• **Required action**
Lines from the line with "News & Events (426, 1062)" to the line with "REGISTRATION (75, 674)" in the entries below, and only those, must be output exactly, with both ends included.

• **Source data**
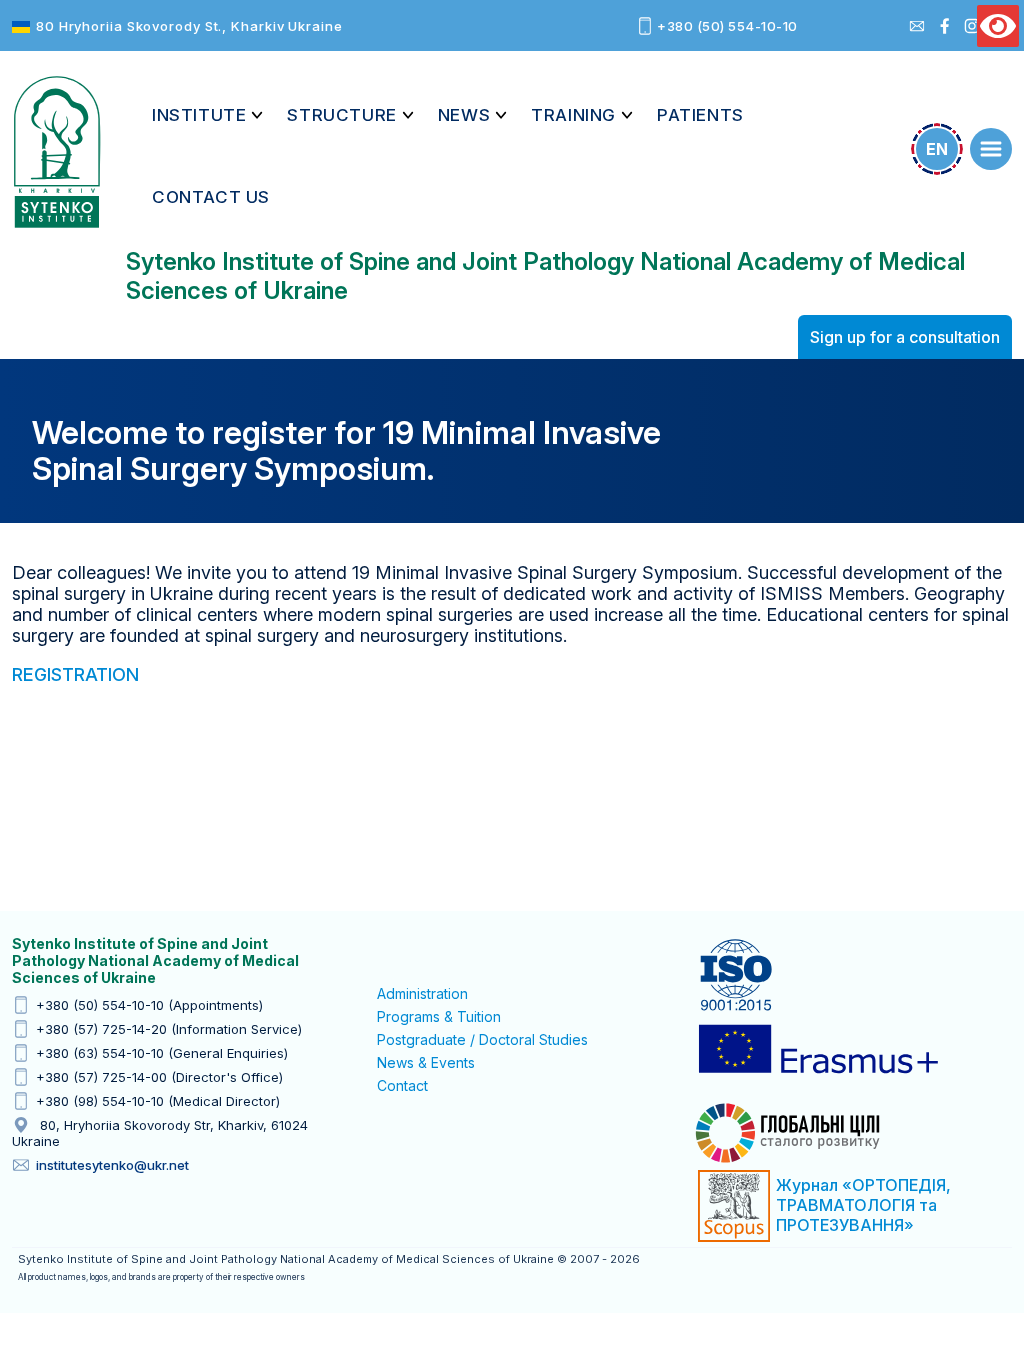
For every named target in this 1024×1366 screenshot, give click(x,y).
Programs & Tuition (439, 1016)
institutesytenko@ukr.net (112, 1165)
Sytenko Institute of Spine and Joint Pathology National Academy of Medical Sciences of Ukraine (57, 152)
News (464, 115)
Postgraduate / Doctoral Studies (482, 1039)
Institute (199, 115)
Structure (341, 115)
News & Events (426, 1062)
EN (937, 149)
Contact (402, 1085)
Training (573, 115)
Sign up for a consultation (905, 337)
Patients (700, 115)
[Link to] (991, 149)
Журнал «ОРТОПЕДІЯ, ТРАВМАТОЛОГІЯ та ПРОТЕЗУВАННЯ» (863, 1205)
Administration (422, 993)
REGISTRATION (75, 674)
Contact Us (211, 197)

• **Solution to the problem**
News & Events (426, 1062)
EN (937, 149)
Contact (402, 1085)
Training (573, 115)
Sign up for a consultation (905, 337)
Patients (700, 115)
[Link to] (991, 149)
Журнал «ОРТОПЕДІЯ, ТРАВМАТОЛОГІЯ та ПРОТЕЗУВАННЯ» (863, 1205)
Administration (422, 993)
REGISTRATION (75, 674)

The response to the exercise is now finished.